Final dataARC Workshop

Overview

The dataARC Team, led by Rachel Opitz, hosted a virtual workshop February 16-19, 2021 via Zoom. Before the Workshop, participants were asked to explore the dataARC toolset and learning materials. The Workshop week kicked off with a large group meeting for a formal introduction to dataARC tools, and the goals and accomplishments of the project. Participants also heard short talks from dataARC Team members on development strategies for data mapping and creating combinators (Willem Kolster), the Scope note development process (Brooke Mundy), and the investment in data contributor infrastructures (Anthony Newton). 

Workshop participants then dispersed to hold one-on-one or small group sessions with a dataARC Team member for a guided tour of the tools and documentation. All participants and dataARC Guides came together at the end of the week for a large group discussion of reflections from the week’s activities. Participants also met with a dataARC Team member to provide their feedback on the project and the workshop. That information is summarized in the sections below.

Participants

The dataARC Team invited participants from a variety of backgrounds to span many of the same scientific domains covered by the scope of the dataARC project, along with many data scientists that may not have had previous exposure to the types of data connected by the dataARC project. The summary chart shows the distribution of the types of organizations the participants represent.
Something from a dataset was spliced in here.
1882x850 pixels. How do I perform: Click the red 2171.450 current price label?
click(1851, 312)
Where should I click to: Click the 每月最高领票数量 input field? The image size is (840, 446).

The participants use a variety of types of data summarized by the list below.

 

  • Air Quality
  • Archaeological
  • Archival
  • Dendro Records
  • Faunal
  • Focus Group
  • Geospatial
  • Gnomic
  • Historical Records
  • Historical Text
  • Hydrological
  • Identification Of Creatures
  • Interview
  • Literature
  • Natural Hazards
  • Observations Of Creatures
  • Paleoclimate
  • Pollen Records
  • Population Information
  • Radiocarbon
  • Raster
  • Remote Sensing Data (Satellite And Drone)
  • Spatial
  • Transportation
  • User Data
  • Weather And Climate Data
  • Zooarchaeology

These data are manipulated using a variety of analysis techniques by the participants, including:

  • Processing including string manipulation, aggregation, reconstruction, rasterization
  • Numerical analysis to include forming statistics, pattern detection and recognition, anomaly detection, computational model development
  • Qualitative analysis includes data corroboration, construction of historical narratives, 
  • Data cleaning and quality control

Participants also used a wide variety of desktop and online tools in these analyses:

  • Online and locally managed databases
  • CSV and Excel
  • Programming languages: R, Perl, Python, JavaScript
  • Google Maps
  • Cloud tools (AWS, Google, Azure)
  • Web scraping algorithms
  • Jupyter Notebooks

Conclusions and Reflections

Discussion in the final workshop session focused on possible future directions for the project and how to grow and maintain a community around the tools that currently exist. Two key takeaways of the workshop were:

  1. Maintaining an active community around the infrastructure is essential to its usefulness and its sustainability. The infrastructure’s design encourages its ownership by a broad community because the code and data are accessible on github and the team prioritised documentation. Multiple modes of contributing, by adding data, editing scope notes, or building use case examples emphasize community ownership. This is a different model than that used in infrastructures which aim to centralise management of data and tools.
  2. The conceptual model for the infrastructure and how data and concepts were linked was viewed by external participants as interesting and valuable for their own work. In many follow-up interviews participants expressed that they would have liked to be able to have a tool or infrastructure like this one to link datasets related to their own research questions, geographic regions, or completely different scientific domains. They noted that the design choice of having a single ontology in use in the dataARC infrastructure limited the topics the current infrastructure addresses.  A flexible or replaceable ontology would allow them to adapt the infrastructure to address topics other than the “Changing Landscape in the North Atlantic”. A flexible ontology would also allow for the incorporation of more diverse perspectives on the concepts that are important and how they are connected to one another. 

 

The exciting thing about a fluid ontology map is not getting towards a universal ontology, but exploring intersections and translation between them. I haven't seen anything more promising than DataARC as an approach...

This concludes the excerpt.